Celebrating Four Fabulous Nonagenarians for E.D.N.Y.’S 150th
By Chris Jensen, Steven Flanders, and Bennette Kramer
On September 8, 2015, the Eastern District of New York and the Federal Bar Council American Inn of Court joined together to present a program in connection with the Celebration of the 150th Anniversary of the Eastern District. The event was A Conversation with the Eastern District’s “Greatest Generation” – four remarkable Eastern District judges, still extremely active beyond their ninetieth birthdays, who had served in World War II. Second Circuit Judge Reena Raggi – a former Eastern District judge herself – moderated the panel comprised of Judges Jack B. Weinstein, I. Leo Glasser, Leonard D. Wexler, and Arthur D. Spatt.
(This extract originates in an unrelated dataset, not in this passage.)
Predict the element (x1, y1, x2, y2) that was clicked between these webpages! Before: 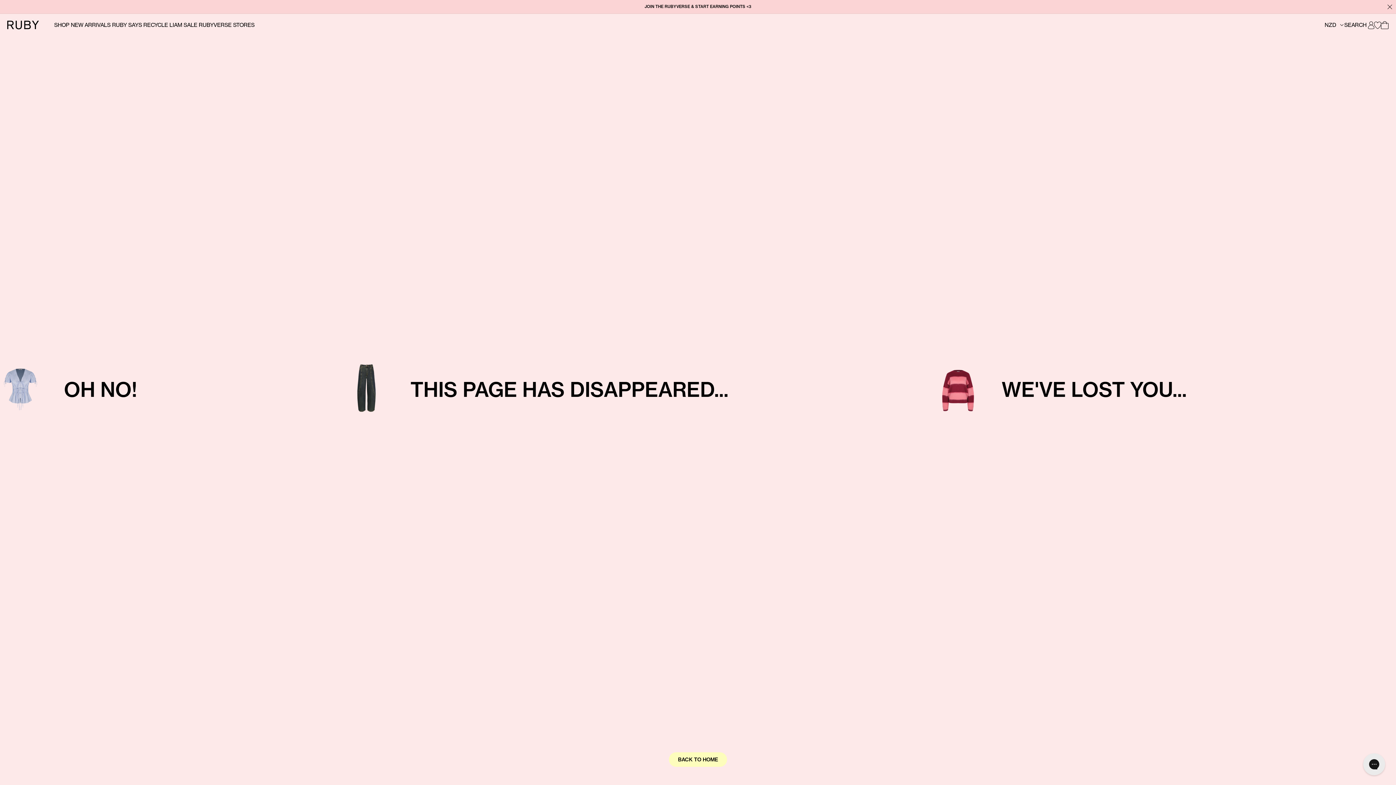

Judges Weinstein and Spatt served in the Navy, while Judges Glasser and Wexler served in the Army during the war. Collectively, these four judges have served on the bench for nearly 140 years.
Judge Raggi asked each of the judges a series of questions, starting with questions about their war experiences, which varied considerably. Judge Weinstein served as a Lt. Commander in the Navy on a submarine that sank a Japanese Cruiser. Judge Wexler was an enlisted man who was injured by shrapnel fighting in Europe and received two Bronze Stars and a Purple Heart. Judge Glasser served as an interpreter in the Army and entered into Germany with the U.S. Army. Judge Spatt was a navigation petty officer on an amphibious attack transport ship. Judge Thomas C. Platt served on a PT boat, and then as a navigator on a Navy troop transport ship, but was unable to attend the program.
Judge Raggi’s inquiry as to the biggest change each judge had experienced drew diverse and telling responses. Judge Spatt focused on sentencing, speaking of the need for judges to recognize that the guidelines are not mandatory, avoiding draconian sentences. Judge Wexler welcomed the huge increase in women lawyers, now a majority of new lawyers, while his law school class had one woman out of 400 graduates. Judge Glasser spoke of the “mechanization” of the law: now any lawyer has access to any case anywhere. Judge Weinstein noted many other changes, among them the huge expansion of the court, and of federal jurisdiction. Judge Weinstein also observed that our society has become far more open; much was closed to many in the 1920s and 1930s, but the judge also focused on contemporary efforts to close doors, notably regarding class actions.
All four said that their experiences in the war had a profound effect on their later lives and careers. Judge Weinstein said that one of the most valuable lessons he learned from his military service was the ability to command and that he uses that experience to command his courtroom today. Judge Wexler spoke about his experience of being hit by shrapnel and how his military service helped him to mature as a person. Judge Glasser spoke about entering German homes where everyone denied being a Nazi sympathizer but there were swastikas on the wall. Judge Spatt was on his way to invade Japan and was only a thousand yards away from the USS Missouri when the Japanese surrendered.
Next, Judge Raggi asked questions about the panelists’ adjustment to the bench and what had been the most difficult part of the transition. All of the judges spoke about the satisfaction and privilege of being a federal judge although they discussed the difficulty of criminal sentencing.
Finally, she asked them what advice they had for current and future judges. Judge Weinstein reminded the younger judges that they are free to dispense justice. He also got a big laugh when he described his court as adhering to something that “resembles” the Federal Rules of Civil Procedure. Judge Glasser said that the most important thing for a younger judge to remember is to talk less and listen more.
An Extraordinary Evening
This was an extraordinary evening in every respect. The wealth of experience of these jurists is astounding and the fact that they are still active on the bench in their 90s is inspiring. All four judges expressed special pleasure both as to the “great job” they occupy, and the outstanding quality of the recent judicial appointees.